Mr. Isaacs: As a result of the last discussion, I think I at least have an understanding of what the government is trying to do in this section, although I don’t particularly agree with the approach they are taking. I know the parliamentary assistant has acknowledged previously that we are all working in the same direction to encourage group homes within residential areas in municipalities where that is desirable.

We’re suggesting, by this motion, that the whole matter of registration, given the discussion that we have just had, now be tied to bylaws that encourage the orderly development of group homes.

In some ways you might say we predicted the comments that were made. I think we understand what the parliamentary assistant has been trying to tell us is his approach to the problem. We are therefore asking that this subsection be added to section 8 in order that it is made very clear to municipalities that the encouragement is there and if they want to make use of registration then, by all means, they should do so, but should pass bylaws that regulate, encourage and govern the orderly development of group homes within their municipality.

That seems to me to be a logical consequence of the kind of discussion we’ve just had and what I sense to be the approach the government is trying to take on this particular issue. I hope the parliamentary assistant is prepared to accept this amendment.

Mr. Rotenberg: Mr. Chairman, I’m sorry to disappoint my friend from Wentworth, but I don’t accept the amendment for two reasons.

Firstly, a zoning bylaw is a legal document. With respect, the word “encourage” is not a proper word to appear in a zoning bylaw. The word “encourage” is a proper word to appear in an official plan. Although I don’t think it belongs in this particular section, I would be very pleased if the various municipalities put in their official plans that they would like to encourage the development of group homes within their municipality.

Secondly, although I think the intentions of the member for Wentworth are proper and good and we are on the same wavelength, if this amendment is passed I think it might do just the opposite to what he wishes us to do. Maybe some municipalities will pass a zoning bylaw to allow group homes. If they do that’s fine. It would allow group homes.

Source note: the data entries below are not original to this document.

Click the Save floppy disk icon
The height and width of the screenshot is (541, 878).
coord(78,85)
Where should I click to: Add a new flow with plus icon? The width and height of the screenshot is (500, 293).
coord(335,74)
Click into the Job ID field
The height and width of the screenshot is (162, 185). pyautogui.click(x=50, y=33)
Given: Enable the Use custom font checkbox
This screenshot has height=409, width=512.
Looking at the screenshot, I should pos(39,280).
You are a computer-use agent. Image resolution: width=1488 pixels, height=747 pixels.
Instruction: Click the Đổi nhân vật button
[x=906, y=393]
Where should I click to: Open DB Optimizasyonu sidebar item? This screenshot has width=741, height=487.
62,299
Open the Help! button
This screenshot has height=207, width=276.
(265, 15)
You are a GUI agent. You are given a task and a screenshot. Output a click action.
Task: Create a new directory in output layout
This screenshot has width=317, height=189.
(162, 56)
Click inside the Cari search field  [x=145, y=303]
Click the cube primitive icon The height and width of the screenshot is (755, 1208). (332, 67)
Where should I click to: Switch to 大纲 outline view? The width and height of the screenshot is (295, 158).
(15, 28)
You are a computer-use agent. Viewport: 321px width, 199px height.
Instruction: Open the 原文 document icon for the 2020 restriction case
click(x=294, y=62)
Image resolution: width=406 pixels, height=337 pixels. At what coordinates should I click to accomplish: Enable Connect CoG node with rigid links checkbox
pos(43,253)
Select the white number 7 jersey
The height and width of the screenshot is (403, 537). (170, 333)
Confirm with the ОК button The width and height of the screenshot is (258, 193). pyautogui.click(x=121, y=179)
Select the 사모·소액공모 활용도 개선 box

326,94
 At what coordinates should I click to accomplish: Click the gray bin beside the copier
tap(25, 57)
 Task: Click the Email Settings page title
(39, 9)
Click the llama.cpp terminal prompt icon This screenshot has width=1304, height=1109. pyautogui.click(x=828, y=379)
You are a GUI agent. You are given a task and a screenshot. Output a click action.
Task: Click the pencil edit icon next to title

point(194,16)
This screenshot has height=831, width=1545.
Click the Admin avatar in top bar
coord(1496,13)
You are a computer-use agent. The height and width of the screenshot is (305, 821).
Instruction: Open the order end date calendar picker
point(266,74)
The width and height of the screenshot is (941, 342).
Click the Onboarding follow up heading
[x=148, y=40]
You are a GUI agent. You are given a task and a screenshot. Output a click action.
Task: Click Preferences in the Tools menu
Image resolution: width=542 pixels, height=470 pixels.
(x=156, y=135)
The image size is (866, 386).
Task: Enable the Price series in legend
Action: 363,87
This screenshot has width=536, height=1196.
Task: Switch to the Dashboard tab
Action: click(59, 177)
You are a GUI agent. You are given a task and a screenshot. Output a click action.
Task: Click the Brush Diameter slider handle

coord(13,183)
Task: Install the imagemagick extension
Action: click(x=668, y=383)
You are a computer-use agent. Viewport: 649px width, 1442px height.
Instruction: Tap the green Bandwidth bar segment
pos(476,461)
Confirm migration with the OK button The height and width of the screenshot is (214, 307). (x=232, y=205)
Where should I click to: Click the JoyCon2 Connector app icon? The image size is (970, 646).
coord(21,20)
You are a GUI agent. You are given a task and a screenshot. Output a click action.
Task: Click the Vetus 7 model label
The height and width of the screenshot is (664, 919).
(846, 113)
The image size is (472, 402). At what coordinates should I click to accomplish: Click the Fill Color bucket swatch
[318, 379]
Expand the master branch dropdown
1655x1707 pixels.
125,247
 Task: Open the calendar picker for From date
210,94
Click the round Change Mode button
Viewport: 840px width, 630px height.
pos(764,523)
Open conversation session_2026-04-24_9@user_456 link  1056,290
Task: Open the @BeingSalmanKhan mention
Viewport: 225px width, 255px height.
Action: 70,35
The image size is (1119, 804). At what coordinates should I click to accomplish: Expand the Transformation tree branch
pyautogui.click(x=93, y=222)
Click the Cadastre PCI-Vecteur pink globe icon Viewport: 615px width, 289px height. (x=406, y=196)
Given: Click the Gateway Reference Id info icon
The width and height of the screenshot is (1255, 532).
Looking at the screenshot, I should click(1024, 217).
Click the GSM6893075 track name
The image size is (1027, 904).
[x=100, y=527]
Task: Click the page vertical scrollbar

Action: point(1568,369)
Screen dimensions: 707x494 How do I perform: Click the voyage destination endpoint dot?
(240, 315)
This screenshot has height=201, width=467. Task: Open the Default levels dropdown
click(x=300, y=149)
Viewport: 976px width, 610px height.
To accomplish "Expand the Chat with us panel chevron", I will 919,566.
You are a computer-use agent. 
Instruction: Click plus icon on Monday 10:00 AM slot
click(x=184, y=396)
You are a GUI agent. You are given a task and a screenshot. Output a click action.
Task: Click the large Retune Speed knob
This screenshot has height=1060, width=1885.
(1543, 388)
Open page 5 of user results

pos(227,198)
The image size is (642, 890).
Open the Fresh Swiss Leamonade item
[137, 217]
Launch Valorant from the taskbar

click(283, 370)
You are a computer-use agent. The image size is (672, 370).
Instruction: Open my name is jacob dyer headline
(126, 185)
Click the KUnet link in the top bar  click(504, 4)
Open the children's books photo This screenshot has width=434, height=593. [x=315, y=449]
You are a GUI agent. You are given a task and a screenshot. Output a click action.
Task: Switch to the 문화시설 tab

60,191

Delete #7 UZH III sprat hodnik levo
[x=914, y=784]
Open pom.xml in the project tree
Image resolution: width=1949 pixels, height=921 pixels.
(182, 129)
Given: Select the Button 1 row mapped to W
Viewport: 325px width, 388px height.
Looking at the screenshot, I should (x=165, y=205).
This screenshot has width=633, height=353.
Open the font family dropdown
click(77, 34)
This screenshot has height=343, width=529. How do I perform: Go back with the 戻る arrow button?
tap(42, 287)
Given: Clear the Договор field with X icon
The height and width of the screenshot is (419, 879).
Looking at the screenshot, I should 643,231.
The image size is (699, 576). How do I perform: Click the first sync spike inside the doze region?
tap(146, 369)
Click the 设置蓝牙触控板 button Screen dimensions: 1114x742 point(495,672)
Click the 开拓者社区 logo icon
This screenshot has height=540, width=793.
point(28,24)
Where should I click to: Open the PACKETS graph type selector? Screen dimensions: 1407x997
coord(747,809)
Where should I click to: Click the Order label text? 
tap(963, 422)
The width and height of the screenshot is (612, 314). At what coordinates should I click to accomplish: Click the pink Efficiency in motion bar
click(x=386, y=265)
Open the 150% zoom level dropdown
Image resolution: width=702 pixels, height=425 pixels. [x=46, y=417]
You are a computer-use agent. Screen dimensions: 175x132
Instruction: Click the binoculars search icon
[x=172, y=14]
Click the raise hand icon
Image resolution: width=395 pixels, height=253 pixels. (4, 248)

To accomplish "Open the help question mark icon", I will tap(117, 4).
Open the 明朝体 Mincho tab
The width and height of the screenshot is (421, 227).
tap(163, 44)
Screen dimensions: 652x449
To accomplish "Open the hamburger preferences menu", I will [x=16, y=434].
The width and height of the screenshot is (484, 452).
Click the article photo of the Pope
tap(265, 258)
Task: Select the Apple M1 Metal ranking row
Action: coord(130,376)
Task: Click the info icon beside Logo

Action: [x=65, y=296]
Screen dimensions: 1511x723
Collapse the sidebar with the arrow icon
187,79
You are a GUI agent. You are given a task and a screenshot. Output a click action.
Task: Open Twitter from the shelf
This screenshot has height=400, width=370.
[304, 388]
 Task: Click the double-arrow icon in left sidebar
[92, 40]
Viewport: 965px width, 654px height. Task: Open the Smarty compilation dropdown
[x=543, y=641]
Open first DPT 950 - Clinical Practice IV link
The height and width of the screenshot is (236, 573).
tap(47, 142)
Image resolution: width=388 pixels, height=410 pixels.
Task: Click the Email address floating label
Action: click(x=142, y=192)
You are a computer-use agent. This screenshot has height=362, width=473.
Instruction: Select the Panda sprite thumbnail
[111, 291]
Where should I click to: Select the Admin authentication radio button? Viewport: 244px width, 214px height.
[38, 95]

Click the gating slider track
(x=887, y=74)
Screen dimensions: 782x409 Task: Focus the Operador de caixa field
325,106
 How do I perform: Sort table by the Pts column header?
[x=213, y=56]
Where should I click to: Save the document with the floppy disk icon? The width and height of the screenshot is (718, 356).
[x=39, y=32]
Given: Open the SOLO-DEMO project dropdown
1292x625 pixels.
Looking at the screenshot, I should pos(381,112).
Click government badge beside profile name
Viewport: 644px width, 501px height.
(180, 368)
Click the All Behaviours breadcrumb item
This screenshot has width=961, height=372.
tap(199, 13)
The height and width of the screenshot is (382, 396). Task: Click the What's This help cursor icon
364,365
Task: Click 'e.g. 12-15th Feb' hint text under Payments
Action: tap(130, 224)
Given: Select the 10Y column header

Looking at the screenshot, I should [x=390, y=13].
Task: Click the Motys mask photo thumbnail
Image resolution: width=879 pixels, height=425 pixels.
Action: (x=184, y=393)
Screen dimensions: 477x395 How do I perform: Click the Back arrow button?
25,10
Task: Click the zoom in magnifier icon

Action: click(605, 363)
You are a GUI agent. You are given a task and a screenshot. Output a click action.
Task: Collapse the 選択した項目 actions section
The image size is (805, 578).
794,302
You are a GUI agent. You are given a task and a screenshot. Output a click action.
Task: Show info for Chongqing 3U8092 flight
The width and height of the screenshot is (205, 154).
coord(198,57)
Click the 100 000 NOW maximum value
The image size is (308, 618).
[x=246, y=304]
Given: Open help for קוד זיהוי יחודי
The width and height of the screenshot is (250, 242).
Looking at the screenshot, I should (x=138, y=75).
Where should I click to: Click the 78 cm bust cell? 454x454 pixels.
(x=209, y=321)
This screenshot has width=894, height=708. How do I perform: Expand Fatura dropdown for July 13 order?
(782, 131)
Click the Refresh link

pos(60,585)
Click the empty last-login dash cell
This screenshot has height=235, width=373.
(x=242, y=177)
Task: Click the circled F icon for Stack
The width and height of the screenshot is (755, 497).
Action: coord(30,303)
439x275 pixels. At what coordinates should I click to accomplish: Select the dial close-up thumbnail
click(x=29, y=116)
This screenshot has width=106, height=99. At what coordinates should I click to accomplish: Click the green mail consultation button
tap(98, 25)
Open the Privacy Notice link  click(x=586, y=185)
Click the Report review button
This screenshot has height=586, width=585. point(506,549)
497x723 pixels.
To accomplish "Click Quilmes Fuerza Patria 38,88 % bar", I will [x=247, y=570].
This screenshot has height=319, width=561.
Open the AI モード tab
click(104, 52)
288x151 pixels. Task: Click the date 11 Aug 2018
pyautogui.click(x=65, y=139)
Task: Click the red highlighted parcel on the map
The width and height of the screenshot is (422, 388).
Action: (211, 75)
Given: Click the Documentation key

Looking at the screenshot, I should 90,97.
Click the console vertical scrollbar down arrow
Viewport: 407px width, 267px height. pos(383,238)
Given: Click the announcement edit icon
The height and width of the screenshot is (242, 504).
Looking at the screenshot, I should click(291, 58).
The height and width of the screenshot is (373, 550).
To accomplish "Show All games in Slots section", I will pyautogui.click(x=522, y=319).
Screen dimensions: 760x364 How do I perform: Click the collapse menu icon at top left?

But because of ratepayer pressure and so on they may be a little reluctant to put the word “encourage” into the bylaw. They may wish to take a more passive attitude.

The member for Wentworth is saying, in effect, that unless a municipality not only passes a zoning bylaw to allow group homes but includes in the statement it is going to encourage group homes, it is not going to be able to have the registration procedure.

As I say, that is one reason for my opposition. The main reason I can’t accept the amendment though, is simply that the word “encourage” does not belong in a zoning bylaw. In other words, the zoning bylaw is a legal document and I’d hate to see the court cases that might come up to decide whether or not something was encouraged and whether or not the zoning bylaw was legal.

It’s much cleaner, much neater and much better for group homes if we don’t pass this amendment, even though we might all want to encourage them.

[10:15]

Mr. McClellan: It strikes me as one of the more specious arguments that have come from the parliamentary assistant.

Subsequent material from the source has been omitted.